Chechen interior ministry forces reportedly killed four militants in a shootout in the republic’s Achkhoi-Martan district on July 11 and another three during a gun battle in the Chechen capital Grozny. The battle in Achkhoi-Martan took place in a woods five kilometers from the village of Bamut and none of the Chechen interior ministry servicemen involved in the fighting were killed or wounded. The incident in Grozny took place when police stopped an automobile and its occupants opened fire on them. Three of the gunmen were killed while there were no losses among the police, who afterwards discovered two Kalashnikovs and a grenade in the vehicle (www.newsru.com, July 12). On July 12, two militants were reportedly killed when they resisted arrest in Chechnya’s Urus-Martan district. That same day, three suspected militants were killed in a shootout with police in Chechnya’s Shali district (www.newsru.com, July 15).
These reports, if true, mean that a total of 12 militants were killed in Chechnya in the two day period of July 11-12.

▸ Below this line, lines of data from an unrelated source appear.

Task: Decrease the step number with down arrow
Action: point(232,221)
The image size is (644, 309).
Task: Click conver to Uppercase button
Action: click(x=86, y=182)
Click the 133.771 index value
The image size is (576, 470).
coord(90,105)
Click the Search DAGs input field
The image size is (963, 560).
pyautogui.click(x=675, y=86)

Meanwhile, the FSB branch in Dagestan reported that five suspected rebels were killed in the city of Khasavyurt on July 12. The incident took place after FSB personnel stopped a car with five suspected militants and asked them to surrender: the car’s occupants instead opened fire and were killed in the ensuing shootout. An anonymous FSB official reported that four automatic rifles and a large quantity of ammunition and explosives were found in the vehicle. The source told Interfax that three of the slain suspected militants had been identified as Rustam Shaipov, Abubakar Ammaev and Arsen Dzhumaliev, and that all three were wanted for terrorist activities, including attacks on law-enforcement personnel (www.kavkaz-uzel.ru, July 12).

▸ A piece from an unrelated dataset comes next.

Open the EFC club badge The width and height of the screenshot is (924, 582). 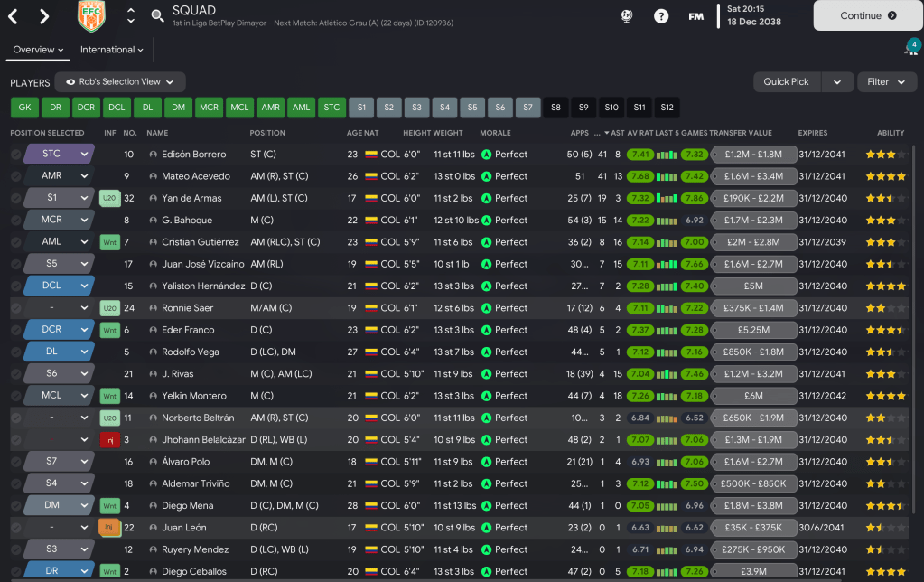[94, 15]
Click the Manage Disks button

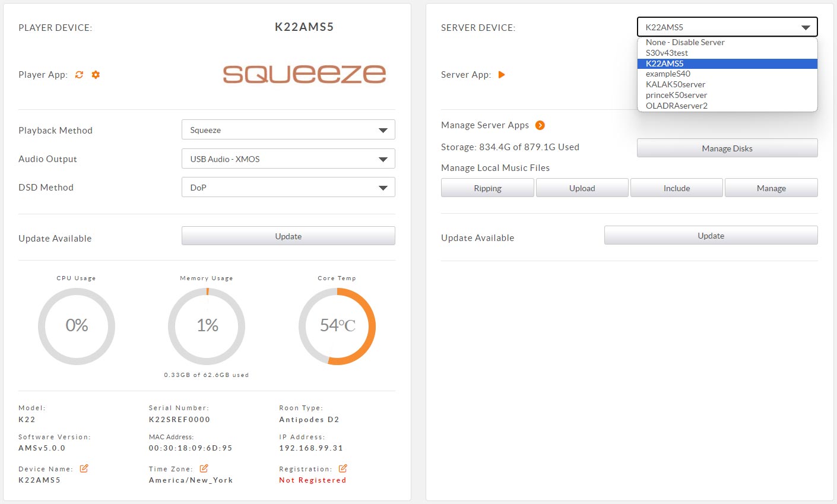pyautogui.click(x=727, y=148)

Still, these reported military successes have apparently had little effect in thwarting fresh rebel attacks in the region. Two people were killed in Ingushetia’s Nazran district today when unidentified gunmen fired on a car being driven by a bailiff, Akhmed Yevloev, on the Kavkaz federal highway near the village of Barsuki. Yevloev’s brother Dekkhan, who is also a bailiff, was in the car, along with a young female relative and a child. Dekkhan Yevloev and the woman were killed in the attack, while Akhmed Yevloev and the child were wounded and hospitalized (www.newsru.com, July 15).

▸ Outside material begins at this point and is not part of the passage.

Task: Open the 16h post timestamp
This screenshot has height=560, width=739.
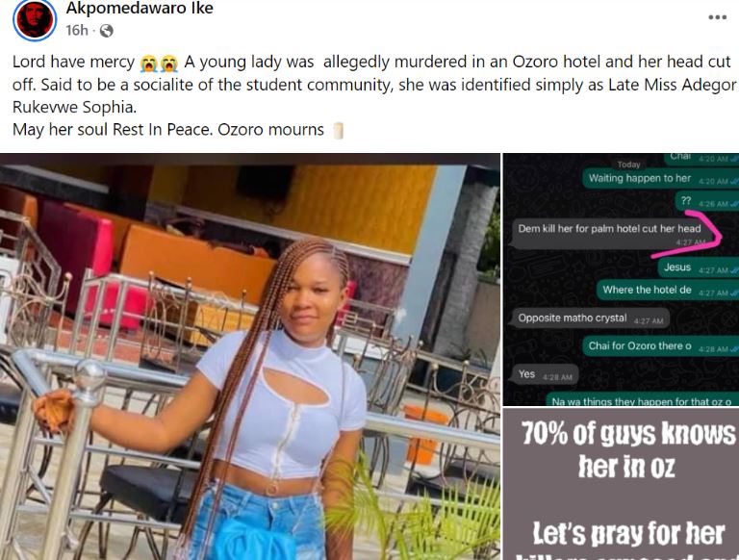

In Chechnya, two policeman and two interior ministry servicemen were killed in fighting near the village of Kirov-Yurt in the Vedeno district on July 14. The battle involved local policemen and servicemen from the interior ministry’s Yug battalion, on the one hand, and a group of militants numbering up to 15, on the other. In addition to the two local policemen and two interior ministry servicemen killed, two other policemen, three additional interior ministry servicemen and an OMON special tasks police officer from Irkutsk Oblast were wounded in the shootout (www.newsru.com, July 15).